Distant planets provide clues to understanding the solar system
Université de Montréal postdoctoral research fellow, Lisa Dang, is one of this year’s winners of the L’Oréal Canada For Women in Science Research Excellence Fellowships. This fellowship will support her continued studies of hot exoplanets—in other words, planets outside our solar system.
Dang’s work involves observing distant planets through powerful space telescopes, which enable her to generate heat maps of the planets and decipher their climates, including wind speeds and seasons.
Her primary focus is on scorching hot planets, known as hot Jupiters and lava worlds. She explains that by studying these hot worlds, we can start figuring out the composition of these planets, which offer clues into its history, including how it was formed. This knowledge can help us better understand our own planet and how it came to be.
“Ultimately, I’m trying to understand the perfect recipe to creating a planetary system like our solar system, and maybe an Earth-like planet where you can host life,” says Dang.

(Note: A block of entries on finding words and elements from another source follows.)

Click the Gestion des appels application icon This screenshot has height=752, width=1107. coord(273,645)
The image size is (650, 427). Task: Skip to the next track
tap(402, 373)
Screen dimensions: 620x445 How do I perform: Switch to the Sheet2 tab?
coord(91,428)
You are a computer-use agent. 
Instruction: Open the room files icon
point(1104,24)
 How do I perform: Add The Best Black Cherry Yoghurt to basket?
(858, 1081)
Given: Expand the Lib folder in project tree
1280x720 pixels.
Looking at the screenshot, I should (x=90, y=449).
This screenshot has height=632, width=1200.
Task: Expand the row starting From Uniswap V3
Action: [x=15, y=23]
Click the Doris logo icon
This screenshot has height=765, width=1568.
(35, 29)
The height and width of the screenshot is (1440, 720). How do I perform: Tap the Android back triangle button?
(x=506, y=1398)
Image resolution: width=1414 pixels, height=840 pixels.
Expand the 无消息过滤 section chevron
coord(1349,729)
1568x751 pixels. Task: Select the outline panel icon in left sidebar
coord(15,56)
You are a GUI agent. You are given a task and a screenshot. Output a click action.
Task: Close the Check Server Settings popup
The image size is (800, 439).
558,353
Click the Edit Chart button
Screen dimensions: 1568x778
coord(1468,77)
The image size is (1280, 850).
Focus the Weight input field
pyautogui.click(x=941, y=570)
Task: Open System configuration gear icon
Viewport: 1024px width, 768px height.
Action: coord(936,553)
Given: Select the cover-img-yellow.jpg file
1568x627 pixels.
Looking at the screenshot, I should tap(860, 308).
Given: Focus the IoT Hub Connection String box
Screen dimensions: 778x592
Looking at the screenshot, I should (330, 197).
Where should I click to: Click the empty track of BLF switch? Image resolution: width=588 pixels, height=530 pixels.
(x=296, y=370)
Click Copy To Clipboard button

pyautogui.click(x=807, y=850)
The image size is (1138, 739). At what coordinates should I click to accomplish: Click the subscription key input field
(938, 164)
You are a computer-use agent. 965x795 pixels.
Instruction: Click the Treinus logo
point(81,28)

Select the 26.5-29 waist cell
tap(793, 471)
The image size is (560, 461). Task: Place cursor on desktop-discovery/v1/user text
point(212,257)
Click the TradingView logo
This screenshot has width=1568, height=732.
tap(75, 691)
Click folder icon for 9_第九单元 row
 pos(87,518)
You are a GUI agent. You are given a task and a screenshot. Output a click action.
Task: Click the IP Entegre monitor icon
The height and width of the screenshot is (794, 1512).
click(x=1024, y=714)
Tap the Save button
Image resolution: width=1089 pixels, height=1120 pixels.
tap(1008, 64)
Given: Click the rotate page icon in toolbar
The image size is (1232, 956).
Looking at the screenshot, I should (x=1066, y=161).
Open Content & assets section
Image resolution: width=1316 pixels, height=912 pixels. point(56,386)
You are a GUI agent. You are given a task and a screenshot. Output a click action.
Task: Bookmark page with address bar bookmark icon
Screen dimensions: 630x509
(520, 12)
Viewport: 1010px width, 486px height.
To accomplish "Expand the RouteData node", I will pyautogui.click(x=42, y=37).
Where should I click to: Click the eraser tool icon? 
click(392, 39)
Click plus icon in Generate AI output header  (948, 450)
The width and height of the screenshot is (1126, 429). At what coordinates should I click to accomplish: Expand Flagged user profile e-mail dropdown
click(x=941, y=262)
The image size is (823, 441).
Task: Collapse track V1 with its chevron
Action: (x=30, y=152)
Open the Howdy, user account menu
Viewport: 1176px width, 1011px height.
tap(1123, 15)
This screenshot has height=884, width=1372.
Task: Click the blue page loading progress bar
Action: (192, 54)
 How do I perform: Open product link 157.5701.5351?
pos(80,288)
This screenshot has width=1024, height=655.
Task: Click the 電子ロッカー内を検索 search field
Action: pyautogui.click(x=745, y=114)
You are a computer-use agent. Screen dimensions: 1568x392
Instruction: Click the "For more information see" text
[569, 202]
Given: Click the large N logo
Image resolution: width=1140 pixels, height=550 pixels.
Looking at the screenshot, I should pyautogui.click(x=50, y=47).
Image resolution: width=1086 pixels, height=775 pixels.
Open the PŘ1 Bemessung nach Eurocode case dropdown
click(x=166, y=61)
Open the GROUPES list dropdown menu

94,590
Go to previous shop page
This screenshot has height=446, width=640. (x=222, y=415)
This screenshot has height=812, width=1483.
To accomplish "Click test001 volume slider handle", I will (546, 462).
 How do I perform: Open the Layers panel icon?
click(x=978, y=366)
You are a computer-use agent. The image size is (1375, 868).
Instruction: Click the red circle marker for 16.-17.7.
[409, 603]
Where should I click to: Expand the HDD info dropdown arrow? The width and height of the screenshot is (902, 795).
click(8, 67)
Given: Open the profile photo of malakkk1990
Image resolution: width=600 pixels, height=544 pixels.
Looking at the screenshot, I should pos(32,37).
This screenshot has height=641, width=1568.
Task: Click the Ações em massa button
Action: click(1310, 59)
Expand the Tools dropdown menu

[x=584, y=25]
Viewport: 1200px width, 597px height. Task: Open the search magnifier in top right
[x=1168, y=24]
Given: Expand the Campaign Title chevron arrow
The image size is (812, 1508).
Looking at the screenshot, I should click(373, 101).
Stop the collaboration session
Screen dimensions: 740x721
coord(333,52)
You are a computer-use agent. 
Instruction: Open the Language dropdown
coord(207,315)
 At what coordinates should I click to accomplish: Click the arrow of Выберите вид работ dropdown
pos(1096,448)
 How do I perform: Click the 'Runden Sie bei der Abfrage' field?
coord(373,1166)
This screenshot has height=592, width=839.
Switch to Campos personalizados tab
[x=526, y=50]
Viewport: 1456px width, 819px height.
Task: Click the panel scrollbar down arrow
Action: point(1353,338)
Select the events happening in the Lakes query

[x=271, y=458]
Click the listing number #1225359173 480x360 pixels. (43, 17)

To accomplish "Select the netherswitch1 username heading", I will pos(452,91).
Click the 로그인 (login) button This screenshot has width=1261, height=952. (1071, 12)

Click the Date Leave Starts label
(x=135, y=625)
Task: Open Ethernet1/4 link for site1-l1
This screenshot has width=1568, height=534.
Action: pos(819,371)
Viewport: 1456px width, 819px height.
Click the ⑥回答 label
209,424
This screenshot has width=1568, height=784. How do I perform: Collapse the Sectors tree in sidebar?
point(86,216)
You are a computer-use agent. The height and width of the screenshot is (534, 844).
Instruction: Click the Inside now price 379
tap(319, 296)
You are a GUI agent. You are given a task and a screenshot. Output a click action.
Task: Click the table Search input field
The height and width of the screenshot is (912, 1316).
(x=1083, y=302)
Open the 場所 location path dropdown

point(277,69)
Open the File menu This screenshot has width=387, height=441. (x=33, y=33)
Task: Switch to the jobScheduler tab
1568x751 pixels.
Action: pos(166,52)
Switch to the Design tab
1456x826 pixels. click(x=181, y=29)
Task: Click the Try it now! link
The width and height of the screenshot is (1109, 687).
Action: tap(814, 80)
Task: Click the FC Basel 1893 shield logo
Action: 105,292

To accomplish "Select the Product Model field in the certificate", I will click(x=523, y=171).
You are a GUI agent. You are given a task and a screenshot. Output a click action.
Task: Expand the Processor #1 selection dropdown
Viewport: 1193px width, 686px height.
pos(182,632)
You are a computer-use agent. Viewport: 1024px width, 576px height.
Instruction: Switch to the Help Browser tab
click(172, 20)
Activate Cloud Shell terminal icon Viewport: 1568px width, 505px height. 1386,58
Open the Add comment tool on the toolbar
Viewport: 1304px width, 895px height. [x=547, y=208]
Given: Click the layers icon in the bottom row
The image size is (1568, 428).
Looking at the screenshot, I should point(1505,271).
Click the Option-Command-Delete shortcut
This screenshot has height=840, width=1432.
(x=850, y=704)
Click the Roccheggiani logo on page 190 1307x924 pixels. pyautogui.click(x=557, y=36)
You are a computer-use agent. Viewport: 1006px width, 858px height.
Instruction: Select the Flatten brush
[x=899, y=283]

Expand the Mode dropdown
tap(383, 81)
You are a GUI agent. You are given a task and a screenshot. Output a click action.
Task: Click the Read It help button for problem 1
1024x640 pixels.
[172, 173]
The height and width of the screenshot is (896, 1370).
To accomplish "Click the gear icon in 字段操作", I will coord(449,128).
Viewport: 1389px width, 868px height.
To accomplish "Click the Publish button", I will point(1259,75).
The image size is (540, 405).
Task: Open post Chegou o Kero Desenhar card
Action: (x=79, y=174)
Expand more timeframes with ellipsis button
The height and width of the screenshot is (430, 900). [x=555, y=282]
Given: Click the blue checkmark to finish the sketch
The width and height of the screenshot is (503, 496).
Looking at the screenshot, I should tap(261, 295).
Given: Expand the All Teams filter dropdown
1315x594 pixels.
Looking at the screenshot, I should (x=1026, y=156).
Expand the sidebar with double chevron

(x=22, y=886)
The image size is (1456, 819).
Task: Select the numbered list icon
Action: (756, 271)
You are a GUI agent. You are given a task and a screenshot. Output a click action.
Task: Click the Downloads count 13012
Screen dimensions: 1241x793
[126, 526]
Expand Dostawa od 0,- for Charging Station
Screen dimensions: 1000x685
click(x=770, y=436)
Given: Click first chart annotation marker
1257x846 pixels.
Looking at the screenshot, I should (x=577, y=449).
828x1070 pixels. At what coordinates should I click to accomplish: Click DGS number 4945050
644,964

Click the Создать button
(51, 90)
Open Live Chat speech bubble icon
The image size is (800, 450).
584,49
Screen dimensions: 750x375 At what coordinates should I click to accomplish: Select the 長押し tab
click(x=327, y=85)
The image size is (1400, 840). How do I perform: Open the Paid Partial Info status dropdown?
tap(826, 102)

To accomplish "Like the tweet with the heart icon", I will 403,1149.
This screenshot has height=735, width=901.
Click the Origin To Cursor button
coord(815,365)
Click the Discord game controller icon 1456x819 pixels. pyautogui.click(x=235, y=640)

Dang was born to Vietnamese refugee parents in Montreal and is the first in her family to get a high school degree, let alone complete a PhD. She admits that her unconventional background made it difficult for her to fit in at times within the scientific community.
“I’m incredibly honoured to be receiving this prize that recognizes the accomplishments of women in science and also reinforces my commitment to making it easier for other underrepresented people to engage with science,” she says.
Dang has big plans to continue her research. Excitingly, she has been named the Principal Investigator of a program with the James Webb Space Telescope to observe lava planets. She is hopeful that her work will uncover how planets form and evolve, and where Earth fits within the bigger picture.